Approximate K Nearest Neighbor (AKNN) algorithms play a pivotal role in various AI applications, including information retrieval, computer vision, and natural language processing. Although numerous AKNN algorithms and benchmarks have been developed recently to evaluate their effectiveness, the dynamic nature of real-world data presents significant challenges that existing benchmarks fail to address. Traditional benchmarks primarily assess retrieval effectiveness in static contexts and often overlook update efficiency, which is crucial for handling continuous data ingestion.
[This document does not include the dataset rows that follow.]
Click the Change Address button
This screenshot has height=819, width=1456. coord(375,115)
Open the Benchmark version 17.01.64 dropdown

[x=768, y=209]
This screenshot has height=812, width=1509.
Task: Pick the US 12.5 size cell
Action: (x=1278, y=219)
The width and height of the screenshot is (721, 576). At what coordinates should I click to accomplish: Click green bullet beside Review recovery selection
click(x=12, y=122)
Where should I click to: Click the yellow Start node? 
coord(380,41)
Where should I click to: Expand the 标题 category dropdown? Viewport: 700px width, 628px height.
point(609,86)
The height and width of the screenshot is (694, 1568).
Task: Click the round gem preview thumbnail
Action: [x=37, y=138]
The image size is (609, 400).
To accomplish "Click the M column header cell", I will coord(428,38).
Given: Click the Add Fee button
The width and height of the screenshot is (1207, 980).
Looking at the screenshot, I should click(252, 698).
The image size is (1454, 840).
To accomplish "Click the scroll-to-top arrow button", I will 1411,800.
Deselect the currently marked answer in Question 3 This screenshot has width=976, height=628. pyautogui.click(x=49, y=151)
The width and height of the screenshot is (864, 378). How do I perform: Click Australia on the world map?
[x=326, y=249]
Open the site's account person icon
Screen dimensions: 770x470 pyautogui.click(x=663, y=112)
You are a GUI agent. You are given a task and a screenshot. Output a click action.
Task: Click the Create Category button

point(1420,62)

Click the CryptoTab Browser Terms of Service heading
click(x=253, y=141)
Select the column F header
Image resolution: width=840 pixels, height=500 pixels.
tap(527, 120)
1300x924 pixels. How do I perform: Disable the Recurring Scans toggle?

This limitation results in an incomplete assessment of an AKNN algorithms ability to adapt to changing data patterns, thereby restricting insights into their performance in dynamic environments. To address these gaps, we introduce CANDY, a benchmark tailored for Continuous Approximate Nearest Neighbor Search with Dynamic Data Ingestion. CANDY comprehensively assesses a wide range of AKNN algorithms, integrating advanced optimizations such as machine learning-driven inference to supplant traditional heuristic scans, and improved distance computation methods to reduce computational overhead. Our extensive evaluations across diverse datasets demonstrate that simpler AKNN baselines often surpass more complex alternatives in terms of recall and latency. These findings challenge established beliefs about the necessity of algorithmic complexity for high performance. Furthermore, our results underscore existing challenges and illuminate future research opportunities. We have made the datasets and implementation methods available at: https://github.com/intellistream/candy.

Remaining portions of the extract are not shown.